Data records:
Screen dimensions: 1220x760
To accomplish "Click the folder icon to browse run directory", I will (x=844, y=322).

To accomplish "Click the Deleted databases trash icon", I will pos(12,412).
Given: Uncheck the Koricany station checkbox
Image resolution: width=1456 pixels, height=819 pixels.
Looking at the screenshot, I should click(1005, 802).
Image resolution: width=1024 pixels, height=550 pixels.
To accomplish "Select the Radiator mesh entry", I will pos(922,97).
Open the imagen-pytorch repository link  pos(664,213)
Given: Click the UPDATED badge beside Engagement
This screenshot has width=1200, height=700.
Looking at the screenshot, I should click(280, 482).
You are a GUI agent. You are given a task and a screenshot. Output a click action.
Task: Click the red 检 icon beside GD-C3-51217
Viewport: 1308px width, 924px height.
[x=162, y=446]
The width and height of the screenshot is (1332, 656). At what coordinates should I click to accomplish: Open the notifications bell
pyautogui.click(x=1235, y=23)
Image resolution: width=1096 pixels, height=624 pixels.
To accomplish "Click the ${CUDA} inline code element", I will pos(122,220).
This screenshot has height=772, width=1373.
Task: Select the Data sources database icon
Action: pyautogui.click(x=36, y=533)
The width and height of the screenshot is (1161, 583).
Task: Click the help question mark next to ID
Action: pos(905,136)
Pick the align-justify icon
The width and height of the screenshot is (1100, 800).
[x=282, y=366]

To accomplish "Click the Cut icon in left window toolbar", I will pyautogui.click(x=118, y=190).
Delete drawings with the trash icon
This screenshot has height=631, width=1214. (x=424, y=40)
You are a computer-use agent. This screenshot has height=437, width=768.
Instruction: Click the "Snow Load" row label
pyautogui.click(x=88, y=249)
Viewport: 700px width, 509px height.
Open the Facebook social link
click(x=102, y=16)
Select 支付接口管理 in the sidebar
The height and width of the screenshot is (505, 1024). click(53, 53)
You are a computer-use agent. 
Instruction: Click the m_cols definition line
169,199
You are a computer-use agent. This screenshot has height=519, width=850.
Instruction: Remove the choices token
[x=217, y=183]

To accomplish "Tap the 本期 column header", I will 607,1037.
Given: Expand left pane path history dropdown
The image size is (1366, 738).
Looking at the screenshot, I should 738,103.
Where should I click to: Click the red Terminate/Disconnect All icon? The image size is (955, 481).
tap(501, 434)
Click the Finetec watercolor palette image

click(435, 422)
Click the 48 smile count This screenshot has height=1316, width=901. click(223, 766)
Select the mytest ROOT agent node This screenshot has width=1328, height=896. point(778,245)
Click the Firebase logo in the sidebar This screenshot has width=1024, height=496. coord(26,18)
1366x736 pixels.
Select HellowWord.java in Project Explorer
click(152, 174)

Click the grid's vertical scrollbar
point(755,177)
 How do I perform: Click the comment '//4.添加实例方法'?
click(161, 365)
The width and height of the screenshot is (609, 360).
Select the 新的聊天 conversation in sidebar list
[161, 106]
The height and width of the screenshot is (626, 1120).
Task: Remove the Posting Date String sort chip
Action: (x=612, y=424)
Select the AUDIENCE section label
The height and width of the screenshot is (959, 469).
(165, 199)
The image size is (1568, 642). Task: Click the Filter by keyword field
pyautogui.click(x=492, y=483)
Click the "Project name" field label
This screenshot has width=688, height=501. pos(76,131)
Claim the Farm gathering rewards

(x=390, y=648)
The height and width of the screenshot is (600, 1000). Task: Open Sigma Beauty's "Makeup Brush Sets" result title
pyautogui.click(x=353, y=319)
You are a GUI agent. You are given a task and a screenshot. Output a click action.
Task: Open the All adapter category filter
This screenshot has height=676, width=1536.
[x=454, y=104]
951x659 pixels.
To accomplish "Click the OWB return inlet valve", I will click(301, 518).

What you are asked to do: Restate word for word the entries above, starting at the line with "The width and height of the screenshot is (1332, 656)." and ending at the line with "Image resolution: width=1096", inclusive, and no others.

Response below:
The width and height of the screenshot is (1332, 656). At what coordinates should I click to accomplish: Open the notifications bell
pyautogui.click(x=1235, y=23)
Image resolution: width=1096 pixels, height=624 pixels.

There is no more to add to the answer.